An 18-year-old student from Aberdeen University and her mother are set to embark on a unique journey to space after winning a spot on Virgin Galactic’s second commercial flight through a prize draw. Anastatia Mayers and her mother, Keisha Schahaff, will make history as the first mother and daughter duo to venture into space following the Space Travel Prize win.

They will also become the first individuals from the Caribbean region to undertake such a journey.

Scheduled for takeoff from New Mexico on Thursday, this remarkable opportunity came about unexpectedly for Keisha. While on a Virgin Atlantic flight from Antigua to London, she noticed an advertisement for the competition and decided to participate. Months later, she received the exciting news that she was among the winners of the Space Travel Prize.

The journey to space was an unforeseen consequence of Anastatia’s decision to study in Scotland. She attributes her path to space to her choice of studying at Aberdeen University, which led to the opportunity. Anastatia, a second-year philosophy and physics student, believes that her educational journey has opened doors to incredible experiences.

Galactic 02, the upcoming mission, marks the second commercial spaceflight organised by Virgin Galactic and will be the first with paying customers onboard. The cost of a ticket for a ride on the rocket plane has been notably high, reaching up to US$450,000 (£350,000).

Anastatia, who will become the second youngest person to travel to space, aims to use this experience as a source of inspiration for others. She hopes to break barriers and encourage individuals to pursue their dreams despite challenges or setbacks. Her determination to make a positive impact on others reflects her belief that anyone can achieve their dreams, regardless of their background.

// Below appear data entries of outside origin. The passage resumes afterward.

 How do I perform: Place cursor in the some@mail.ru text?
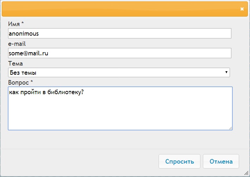[28, 53]
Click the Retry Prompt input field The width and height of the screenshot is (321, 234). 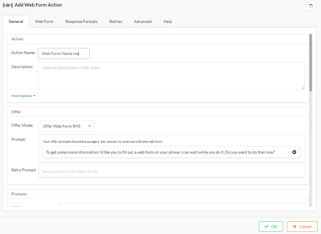pyautogui.click(x=172, y=171)
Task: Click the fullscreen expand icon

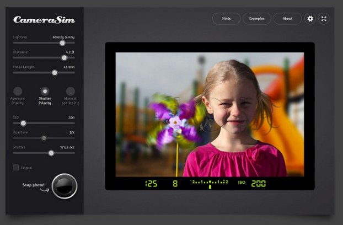Action: pos(324,19)
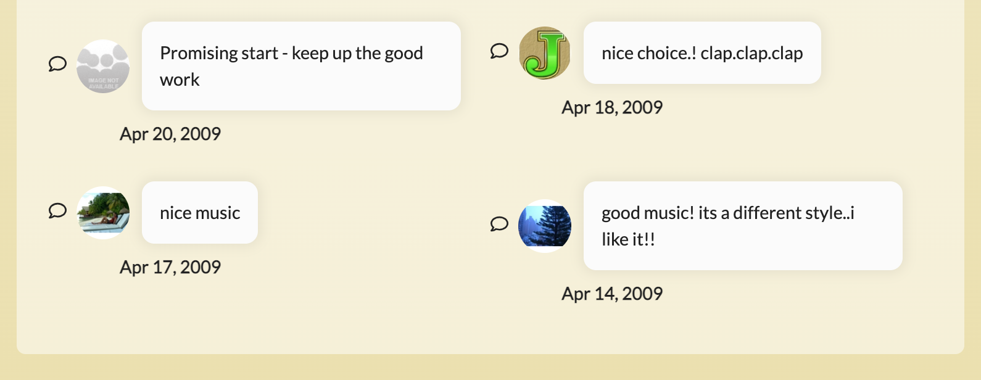
Task: Click the speech bubble icon beside the Apr 20 comment
Action: [57, 64]
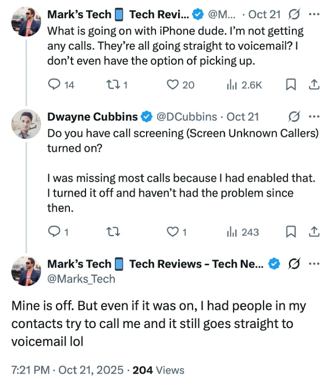This screenshot has width=333, height=384.
Task: Like Dwayne Cubbins' reply
Action: (x=173, y=232)
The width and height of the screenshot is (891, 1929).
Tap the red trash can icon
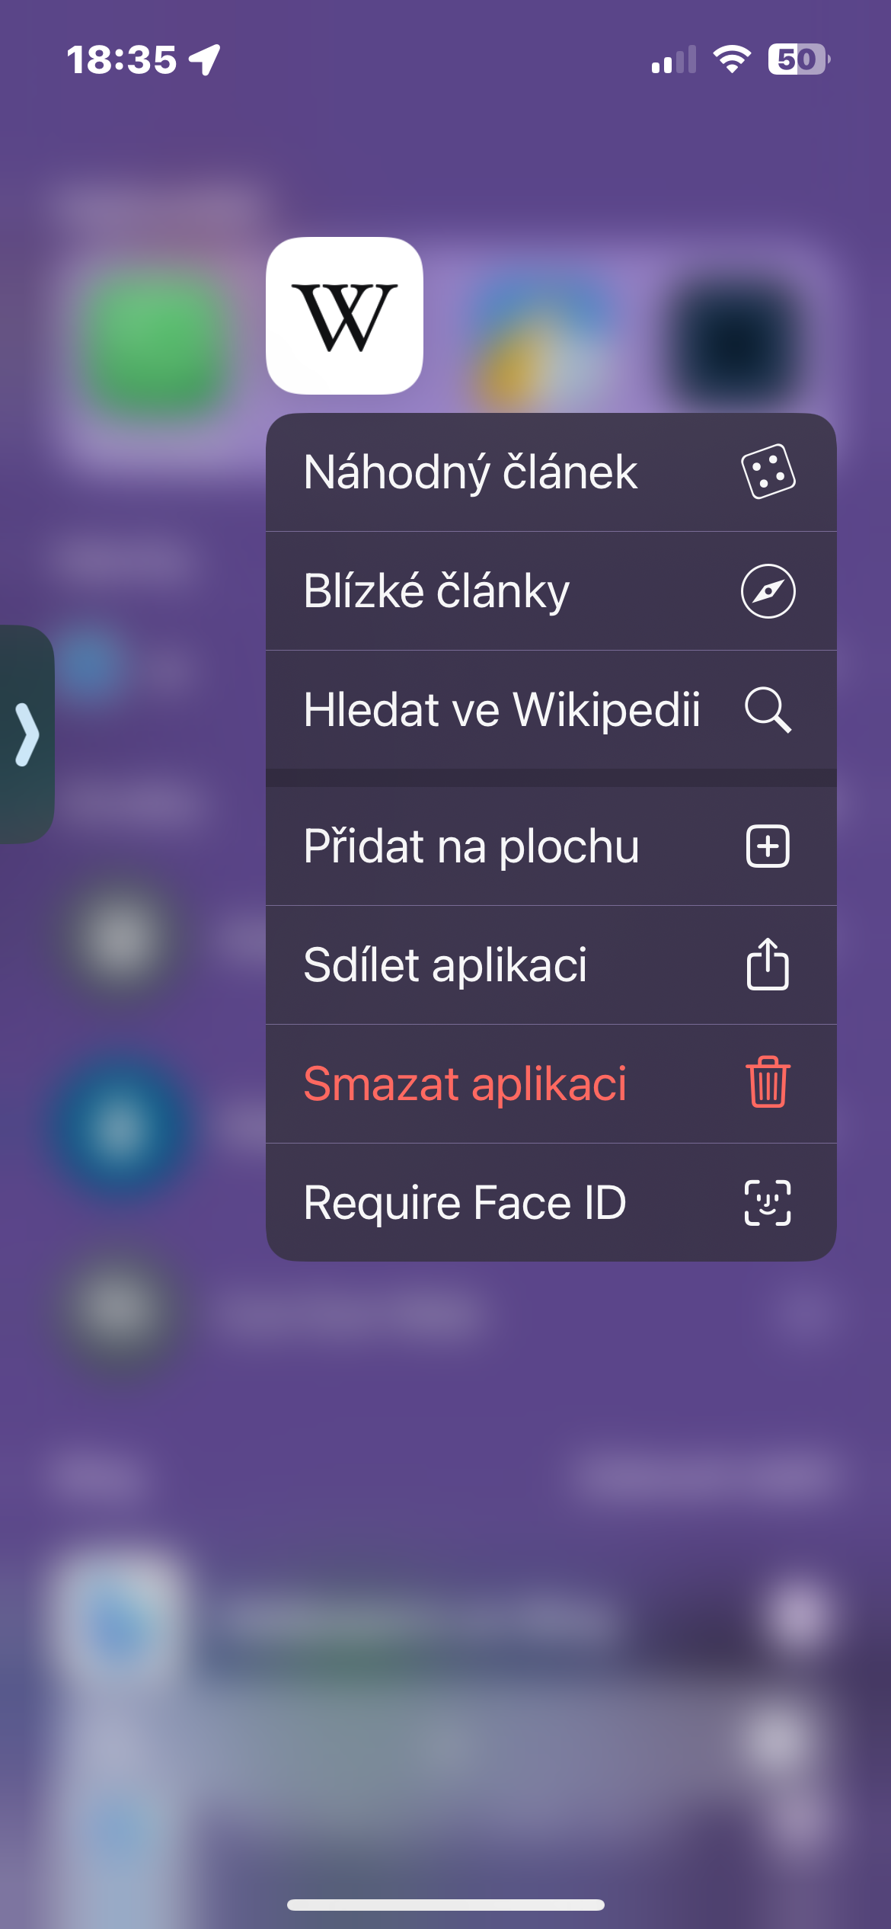pos(768,1083)
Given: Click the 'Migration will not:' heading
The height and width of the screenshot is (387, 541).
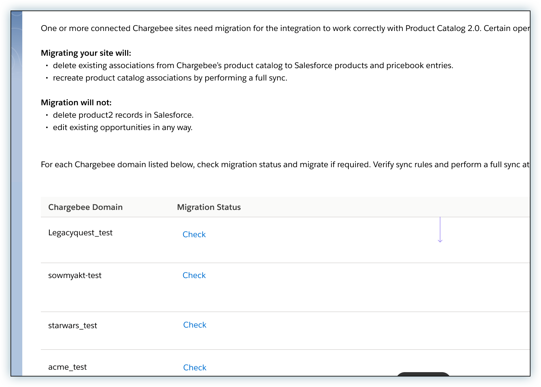Looking at the screenshot, I should (x=76, y=102).
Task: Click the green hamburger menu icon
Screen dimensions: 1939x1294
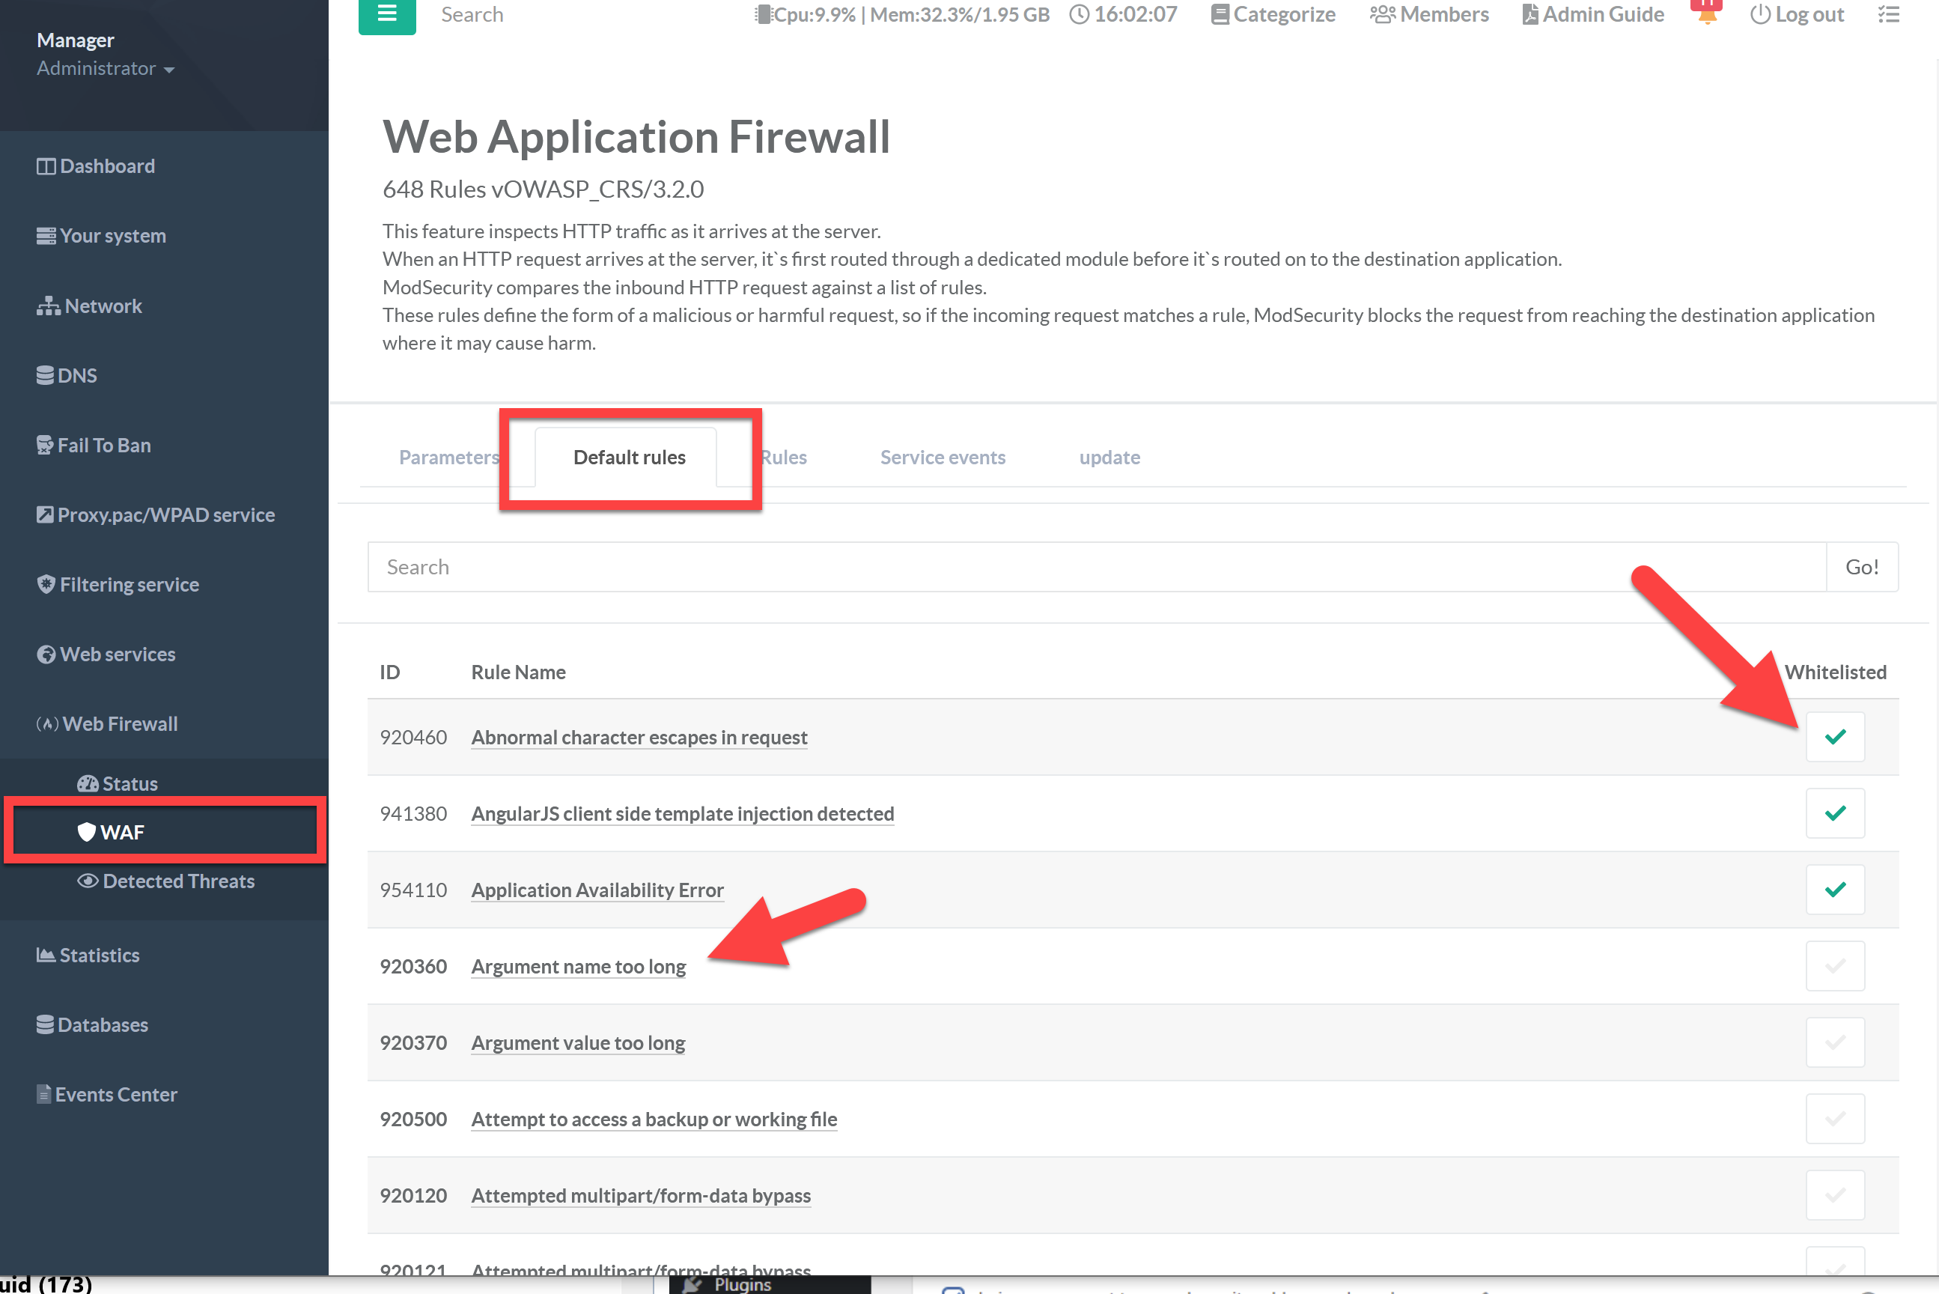Action: coord(386,14)
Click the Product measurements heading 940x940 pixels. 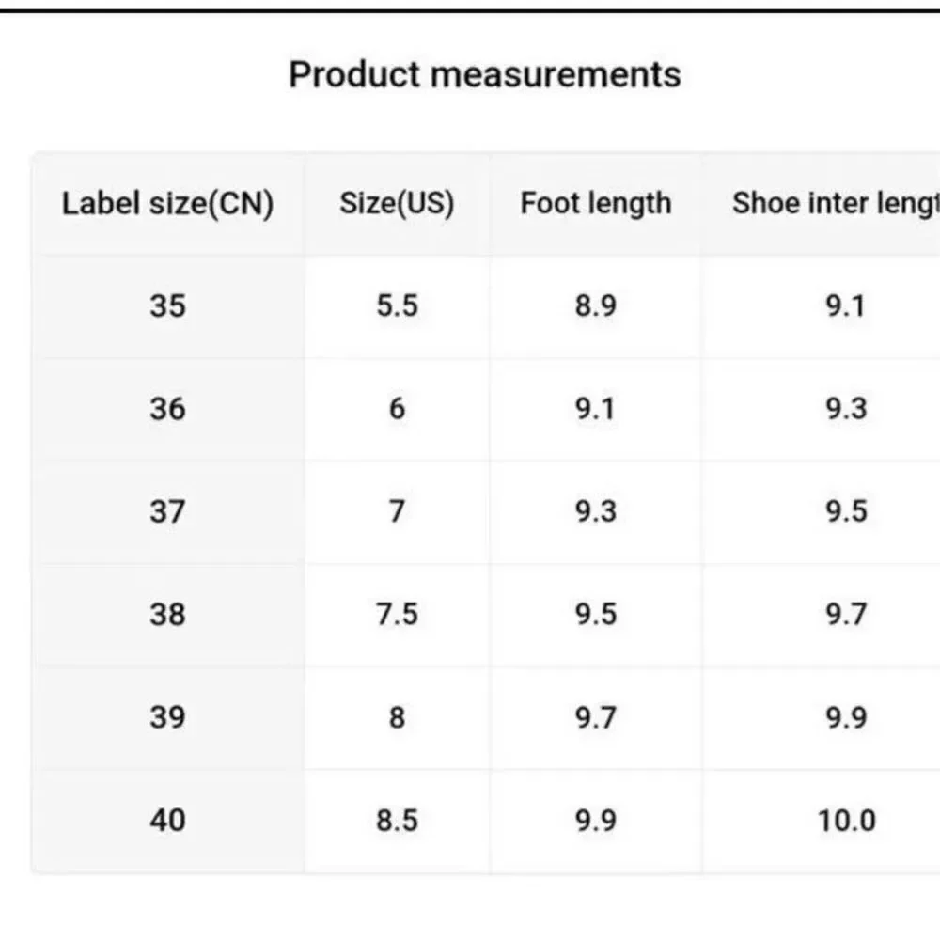coord(484,75)
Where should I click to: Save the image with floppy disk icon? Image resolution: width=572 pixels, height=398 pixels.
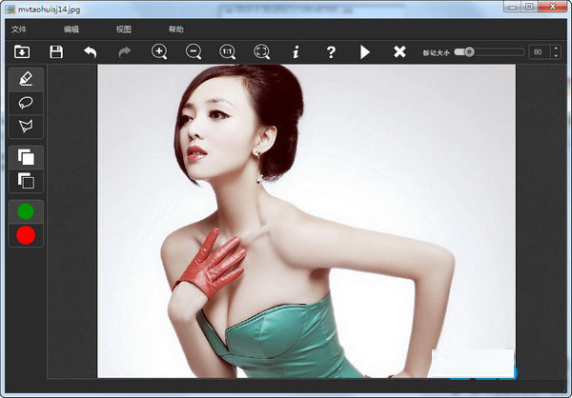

Keisha, thrilled about the journey alongside her daughter, expresses that the experience goes beyond being a dream come true. Both of them share a common goal and dream, and the unique journey to space symbolises their remarkable bond. Joining them on this journey is Jon Goodwin, a former Team GB Olympian from Newcastle. Goodwin’s participation adds another layer of uniqueness to the mission as he becomes the second person with Parkinson’s to go to space and the first Olympian to do so.